10 May 99

We just completed a Basic Defensive Pistol Course here in the Midwest. One of our students was a local municipal police officer. Saturday was very strenuous, and the officer had been up late several nights during the previous week. So, when he arrived home on Saturday evening, he dissembled his pistol with the intention of cleaning it, but then decided to take a warm bath first.

While relaxing in the bathtub, the phone rang. A murder had just occurred in his little town (the first within anyone’s memory), and he, being the only sergeant in the department, was summoned to the scene!

He jumped out of the tub, got dressed as fast as he could, and suddenly remembered that his service pistol (a S&W 5916) was sitting in a number of individual pieces on his kitchen table!

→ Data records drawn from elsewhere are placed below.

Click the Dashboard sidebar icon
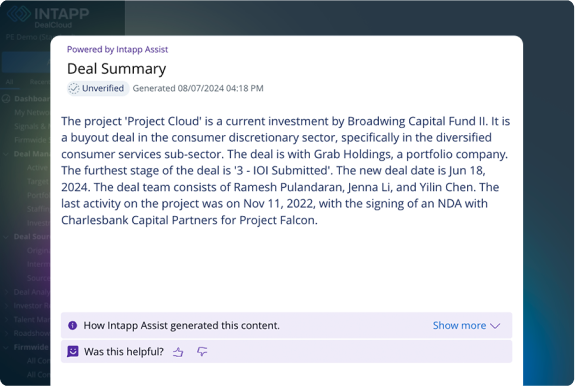Screen dimensions: 575x386 click(6, 99)
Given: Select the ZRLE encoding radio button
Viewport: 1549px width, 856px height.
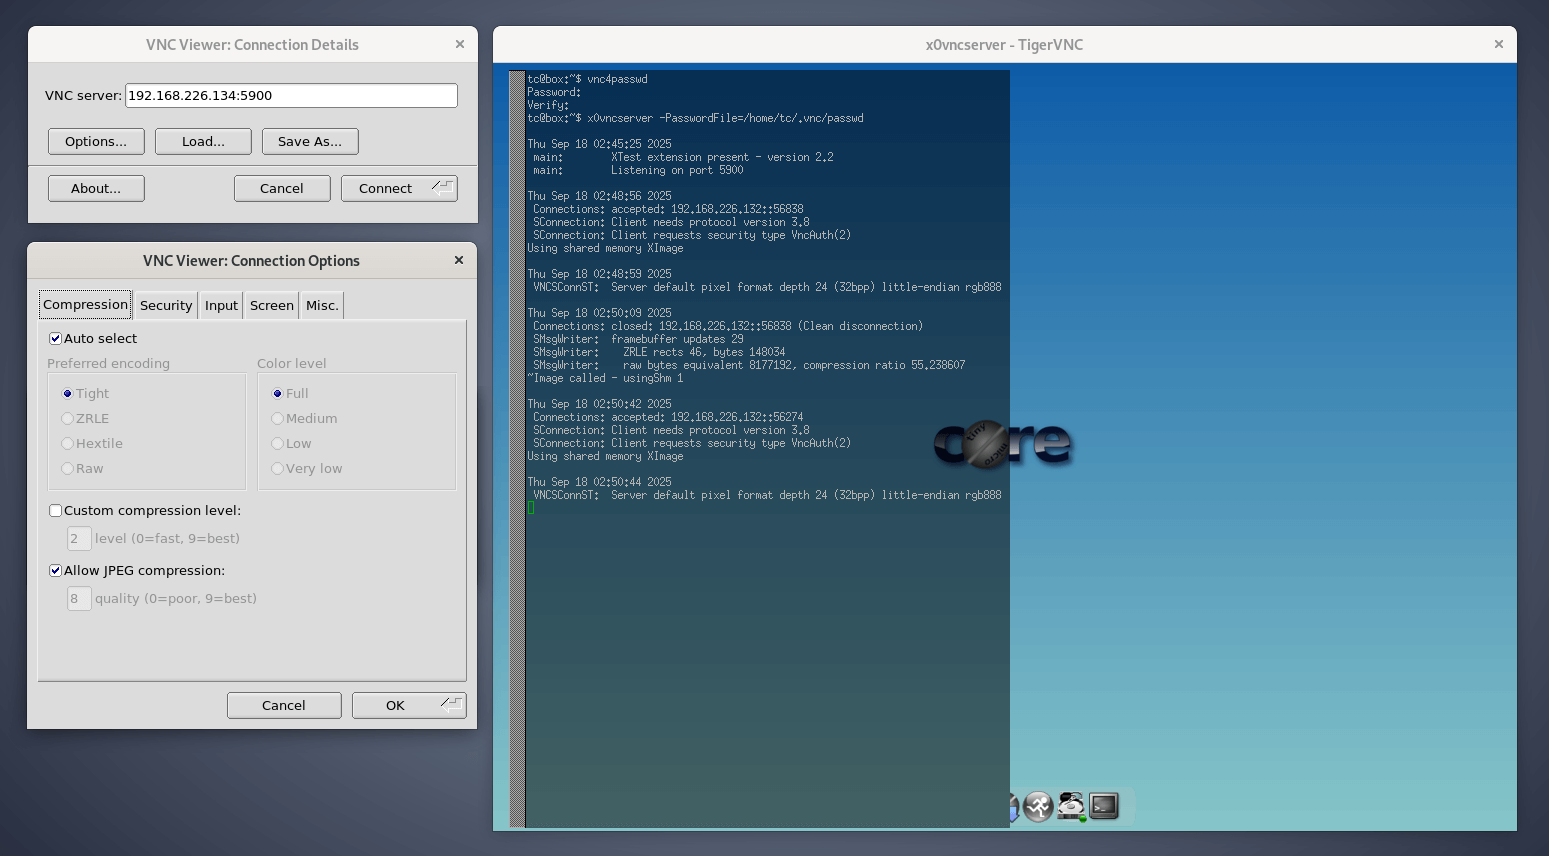Looking at the screenshot, I should click(x=68, y=419).
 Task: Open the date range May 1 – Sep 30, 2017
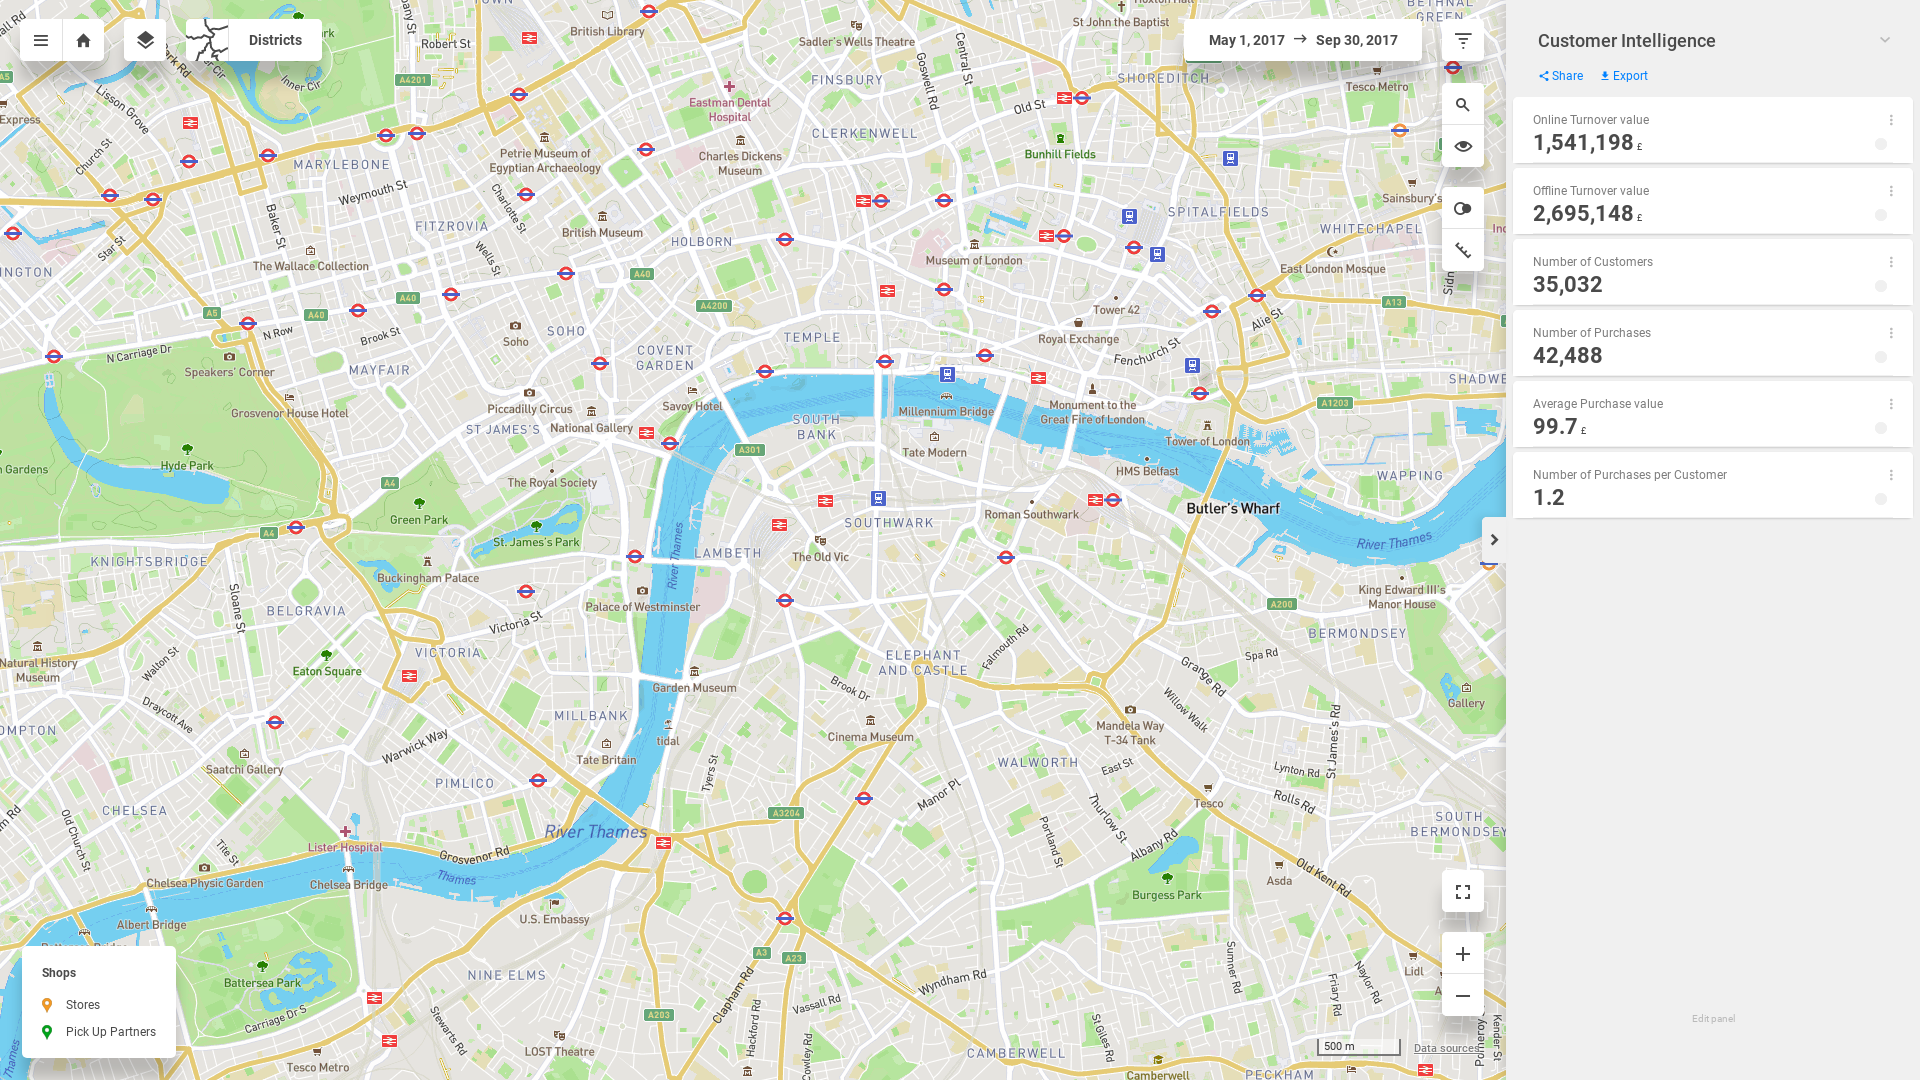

He then scurried about the house trying to find another gun that would suffice. He finally found a recently-acquired Walther P-99, but, of course, it didn’t fit in his duty holster.

He went to the scene of the crime (an inter-mural homicide) with his Walther (a really ill-designed pistol) in his pocket. He felt not a little foolish, to say the least. On Sunday, he was back on the range with his newly cleaned S&W, which, for the rest of the day, functioned flawlessly.

Lesson: When you clean your carry gun, first get another carry gun and put it in your holster, so that you are always ready to go. Don’t get caught “with your pants down.”